Termin nadsyłania zgłoszeń do tegorocznej edycji Nagrody Literackiej im. Witolda Gombrowicza upłynął z końcem stycznia. - Nadesłane książki to ilość, która trzyma się w pewnej średniej. Były edycje, w których otrzymywaliśmy niespełna 70 książek, była też taka, w której nadesłano ponad sto – mówi Tomasz Tyczyński, sekretarz kapituły Nagrody Literackiej im. Witolda Gombrowicza.
W skład kapituły wchodzą wybitni znawcy literatury: Jerzy Jarzębski – przewodniczący, Ewa Graczyk, Anna Kałuża, Zofia Król, Zbigniew Kruszyński, Józef Olejniczak, Justyna Sobolewska. Pierwsze posiedzenie jury planowane jest wstępnie na drugą połowę marca.
- To posiedzenie będzie taką pierwszą poważną rozmową o książkach. Kolejne spotkanie odbywa się w czerwcu i wówczas jurorzy wybierają pięć nominacji – przypomina Tomasz Tyczyński.

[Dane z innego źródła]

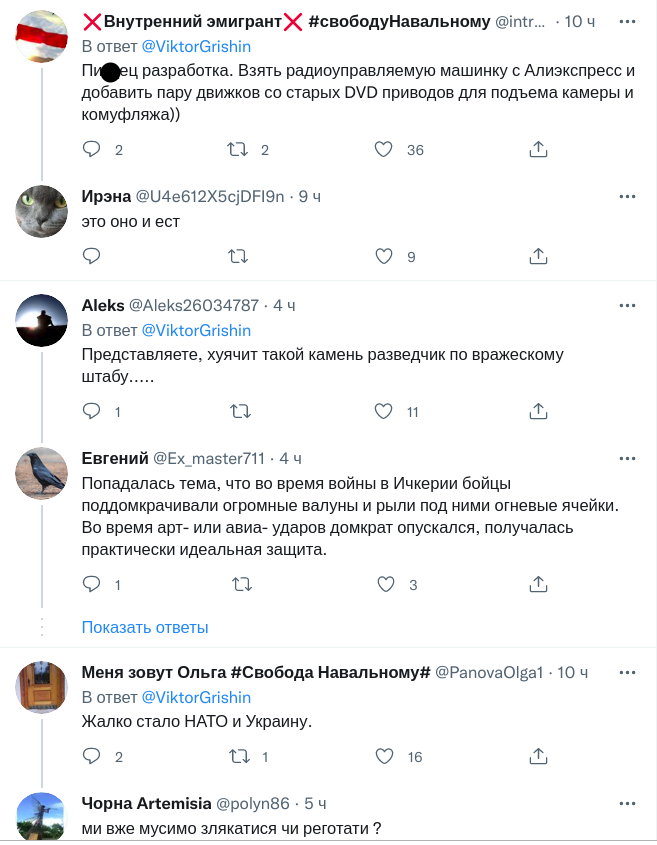This screenshot has width=657, height=845.
Task: Open Ирэна's cat profile avatar
Action: 42,210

Ustanowiona przez radomski samorząd nagroda przyznawana jest debiutującym pisarzom i uznawana za jedno z najważniejszych literackich wyróżnień w Polsce. Laureat otrzyma 40 tys. zł. Od kilku edycji kapituła wskazuje też osobę, która w ramach rezydencji literackiej spędza miesiąc w Vence na południu Francji.
Nagroda wręczona zostanie podczas festiwalu „Opętani Literaturą”, który we wrześniu odbywa się we Wsoli i Radomiu. Nagrodę finansową otrzymują również nominowani.